Ondanks de regen vandaag voelde ik dat de wijk goed onderweg is en dat de bewoners en professionals als echte noabers samen optrekken, samen op reis als het ware. Een groot verschil met een aantal jaar geleden.
Een dag ervoor heb ik door de wijk Vreiheide in Heerlen gewandeld. Naar mijn idee lijkt Vreiheide sterk op Stroinkslanden. Wat betreft de stedenbouwkundige structuur (niet duidelijk en niet erg sterk), de architectuur van de woningen (drive-inn woningen, met wonen op de 1e etage), de verhouding huur- en koopwoningen door verkoop van huurwoningen en de gevolgen van de “spikkel” verkoop voor de kwaliteit van de architectuur van de complexen. Maar ook het achterstallig onderhoud van woningen en openbare ruimte, de instroom en concentratie van sociaal-zwakkeren, de weinige voorzieningen, en vooral dat beide gebieden last hebben van een vroegere reputatie of imago.
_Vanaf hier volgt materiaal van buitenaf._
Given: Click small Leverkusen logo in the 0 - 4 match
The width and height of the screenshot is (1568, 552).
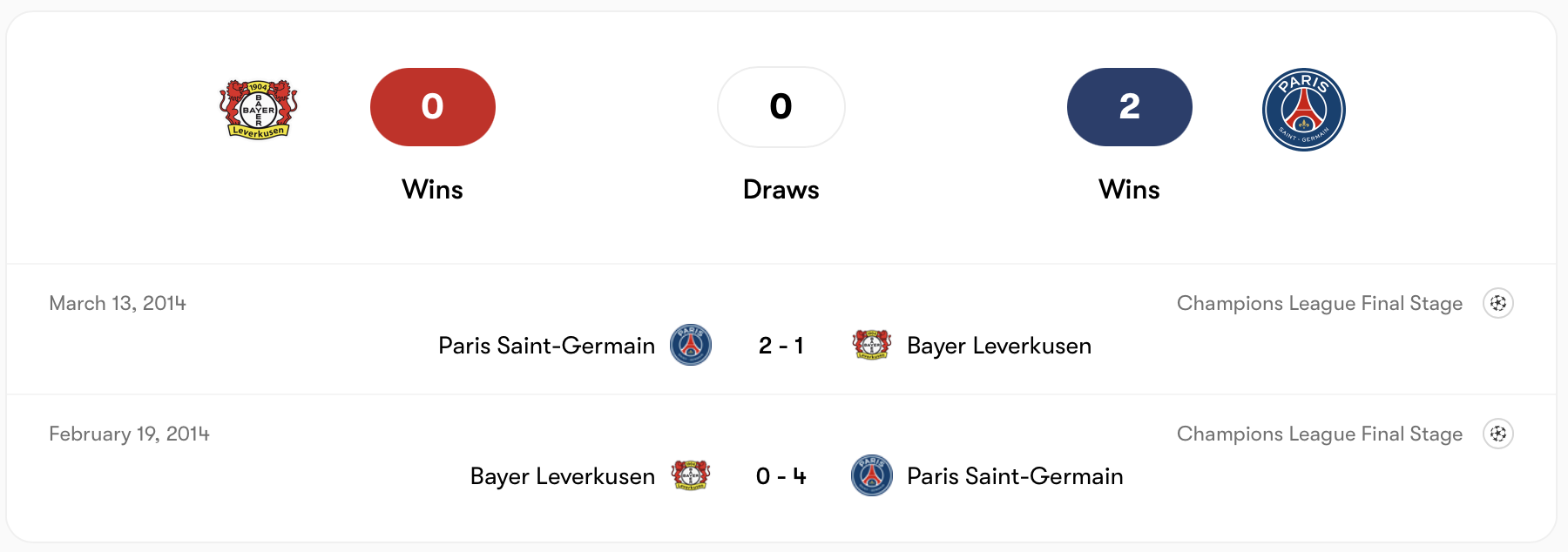Looking at the screenshot, I should (x=691, y=476).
Vrieheide heeft nog iets anders waar Stroinkslanden op dit moment nog geen last van heeft – de wijk ligt in Parkstad en daar speelt de krimp. Die treft Vrieheide ook, woningen staan leeg en er is simpelweg niet genoeg geld voor een grootschalige aanpak (wat ook verdraaid moeilijk is met zoveel eigenaar-bewoners). De gemeente Heerlen is druk bezig om een plan te maken voor de wijk, maar als ik het voor het zeggen zou hebben, dan kies ik voor Natuurlijke Wijkvernieuwing in Vrieheide.